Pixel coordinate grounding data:
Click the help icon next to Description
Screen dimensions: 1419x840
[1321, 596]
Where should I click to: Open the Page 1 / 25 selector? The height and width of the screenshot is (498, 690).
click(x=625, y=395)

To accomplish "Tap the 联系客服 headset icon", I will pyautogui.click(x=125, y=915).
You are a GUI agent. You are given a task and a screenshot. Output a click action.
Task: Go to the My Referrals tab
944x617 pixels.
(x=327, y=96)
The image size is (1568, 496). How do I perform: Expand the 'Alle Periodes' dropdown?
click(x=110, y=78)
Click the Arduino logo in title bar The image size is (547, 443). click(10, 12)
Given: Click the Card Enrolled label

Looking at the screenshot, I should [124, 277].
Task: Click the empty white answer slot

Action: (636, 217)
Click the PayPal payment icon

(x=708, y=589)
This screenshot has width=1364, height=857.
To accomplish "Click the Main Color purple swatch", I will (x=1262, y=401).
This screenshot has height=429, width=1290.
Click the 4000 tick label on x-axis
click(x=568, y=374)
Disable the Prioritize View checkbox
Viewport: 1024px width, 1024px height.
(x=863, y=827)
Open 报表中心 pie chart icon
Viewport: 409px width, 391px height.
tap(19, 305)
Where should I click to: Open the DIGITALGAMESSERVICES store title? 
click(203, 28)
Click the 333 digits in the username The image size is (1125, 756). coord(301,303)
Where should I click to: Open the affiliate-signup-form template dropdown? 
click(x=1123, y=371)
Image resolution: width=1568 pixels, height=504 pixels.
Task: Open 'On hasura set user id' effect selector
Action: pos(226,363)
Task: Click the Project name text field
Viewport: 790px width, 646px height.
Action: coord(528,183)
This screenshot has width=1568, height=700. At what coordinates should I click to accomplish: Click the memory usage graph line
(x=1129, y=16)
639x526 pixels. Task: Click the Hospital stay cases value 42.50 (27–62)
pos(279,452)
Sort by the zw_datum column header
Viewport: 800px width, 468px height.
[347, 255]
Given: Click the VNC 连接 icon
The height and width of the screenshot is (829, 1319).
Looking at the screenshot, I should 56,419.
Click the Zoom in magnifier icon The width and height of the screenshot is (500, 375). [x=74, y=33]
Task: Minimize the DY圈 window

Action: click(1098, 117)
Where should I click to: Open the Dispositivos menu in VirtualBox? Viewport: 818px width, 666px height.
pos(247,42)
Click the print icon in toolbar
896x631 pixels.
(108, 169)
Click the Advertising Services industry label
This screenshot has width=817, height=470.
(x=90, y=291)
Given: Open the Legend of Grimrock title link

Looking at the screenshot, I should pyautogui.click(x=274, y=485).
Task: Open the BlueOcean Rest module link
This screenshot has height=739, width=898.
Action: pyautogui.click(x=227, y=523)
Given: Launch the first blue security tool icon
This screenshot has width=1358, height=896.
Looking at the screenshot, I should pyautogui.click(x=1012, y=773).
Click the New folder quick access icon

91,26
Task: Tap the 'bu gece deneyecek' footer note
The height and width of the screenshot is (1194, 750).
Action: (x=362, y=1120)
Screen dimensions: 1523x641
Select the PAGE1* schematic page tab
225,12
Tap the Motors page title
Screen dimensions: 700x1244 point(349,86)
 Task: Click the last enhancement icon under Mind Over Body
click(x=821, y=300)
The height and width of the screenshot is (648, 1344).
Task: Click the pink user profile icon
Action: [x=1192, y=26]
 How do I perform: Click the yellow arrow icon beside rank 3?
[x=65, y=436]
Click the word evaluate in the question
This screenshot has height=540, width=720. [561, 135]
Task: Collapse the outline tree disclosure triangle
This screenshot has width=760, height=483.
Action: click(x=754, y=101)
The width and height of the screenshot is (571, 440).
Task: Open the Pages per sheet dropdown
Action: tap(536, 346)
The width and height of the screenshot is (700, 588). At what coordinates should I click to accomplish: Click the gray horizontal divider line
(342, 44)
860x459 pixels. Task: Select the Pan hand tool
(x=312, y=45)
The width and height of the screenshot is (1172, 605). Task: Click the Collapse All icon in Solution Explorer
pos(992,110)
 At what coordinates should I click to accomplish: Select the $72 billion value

## [Task requirements]
The line containing "Task: Tap the 'bu gece deneyecek' footer note" marks where to begin; the last line of the records marks where to stop. Copy both and all between, exactly.

## [Output for this exercise]
Task: Tap the 'bu gece deneyecek' footer note
The height and width of the screenshot is (1194, 750).
Action: (x=362, y=1120)
Screen dimensions: 1523x641
Select the PAGE1* schematic page tab
225,12
Tap the Motors page title
Screen dimensions: 700x1244 point(349,86)
 Task: Click the last enhancement icon under Mind Over Body
click(x=821, y=300)
The height and width of the screenshot is (648, 1344).
Task: Click the pink user profile icon
Action: [x=1192, y=26]
 How do I perform: Click the yellow arrow icon beside rank 3?
[x=65, y=436]
Click the word evaluate in the question
This screenshot has height=540, width=720. [561, 135]
Task: Collapse the outline tree disclosure triangle
This screenshot has width=760, height=483.
Action: click(x=754, y=101)
The width and height of the screenshot is (571, 440).
Task: Open the Pages per sheet dropdown
Action: tap(536, 346)
The width and height of the screenshot is (700, 588). At what coordinates should I click to accomplish: Click the gray horizontal divider line
(342, 44)
860x459 pixels. Task: Select the Pan hand tool
(x=312, y=45)
The width and height of the screenshot is (1172, 605). Task: Click the Collapse All icon in Solution Explorer
pos(992,110)
 At what coordinates should I click to accomplish: Select the $72 billion value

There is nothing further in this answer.